In this lesson, we will go over a five-step process for retrieving information from a SQLite database:

Connecting to the database
Viewing the list of tables
Selecting all data from the offices table
Viewing the column names for the offices table
Disconnecting from the database

This exact same process is achievable using the sqlite3 terminal interface (in your local terminal, or in a Jupyter Notebook using magic commands), the sqlite3 Python library alone, or the sqlite3 + pandas Python libraries.

In general the sqlite3 + pandas library approach is the most succinct and readable, but you might encounter situations where you don't have that particular tooling available, so it's useful to have a basic understanding of all of the various interfaces. If you are coming back to this lesson as reference material, skip down to the sqlite3 + pandas section.

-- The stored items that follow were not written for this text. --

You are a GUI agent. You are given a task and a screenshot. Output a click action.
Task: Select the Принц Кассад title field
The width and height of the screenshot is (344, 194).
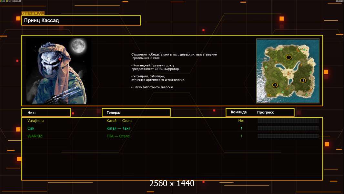[x=81, y=20]
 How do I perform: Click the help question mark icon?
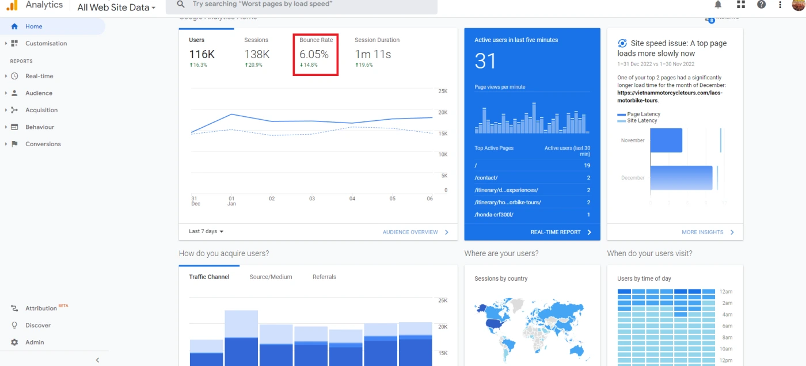[762, 5]
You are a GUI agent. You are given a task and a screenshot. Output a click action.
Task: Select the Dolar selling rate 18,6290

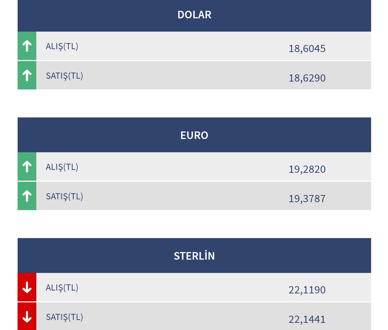[307, 78]
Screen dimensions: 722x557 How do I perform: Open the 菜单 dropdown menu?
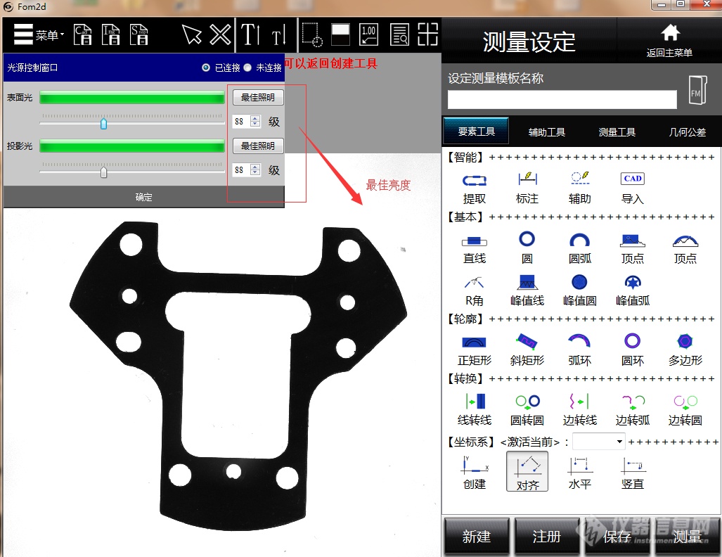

Connecting to a Database Using the Terminal

SQLite databases are stored as files on disk. The one we will be using in this lesson is called data.sqlite.

One way to interact with a SQLite database is directly in the terminal. If you have the correct conda environment installed, you should be able to execute this line of code in the terminal to see the path to the sqlite3 executable program:

which sqlite3

The usage of this executable program is

sqlite3 name_of_database

For example,

sqlite3 data.sqlite

When you run that code, it opens up a new terminal inside of your terminal. This is a SQLite terminal, where any commands you enter will be interpreted as SQLite commands, not regular terminal commands.

SQLite Terminal Code-Along

Most of the time in this course, you will use Python to interact with SQL databases. However it is useful to understand the basics of how to work directly with a SQL terminal. To follow along with this code-along section, clone this repository locally and run the following commands in the terminal, not in a Jupyter Notebook. If you can't get it working locally, don't worry too much, just make sure you read through the examples to get a basic understanding.

1. Connect to the database

Run this code from the root of this repository:

sqlite3 data.sqlite

You should see a print-out with information about the version of SQLite you are using, similar to this:

SQLite version 3.35.4 2021-04-02 15:20:15
Enter ".help" for usage hints.

You should also see a new command prompt that looks like this:

sqlite>

2. View the list of tables

Any given database can contain multiple tables. Use the .tables SQLite command (then hit Enter) to view the list of tables:

sqlite> .tables

You should see a print-out with information about the tables in this database, similar to this:

customers     offices       orders        productlines
employees     orderdetails  payments      products

Note: .tables is a SQLite command, not a SQL query. This command will only work if you are in the special SQLite terminal, not if you are connecting to the database through Python.

3. Select all data from the `offices` table

Now that we know what tables are available, let's write our first SQL query! We will use SELECT * to retrieve all columns from this table, and FROM offices to specify which table. Because we are not adding any additional filters, we will automatically get all of the table rows.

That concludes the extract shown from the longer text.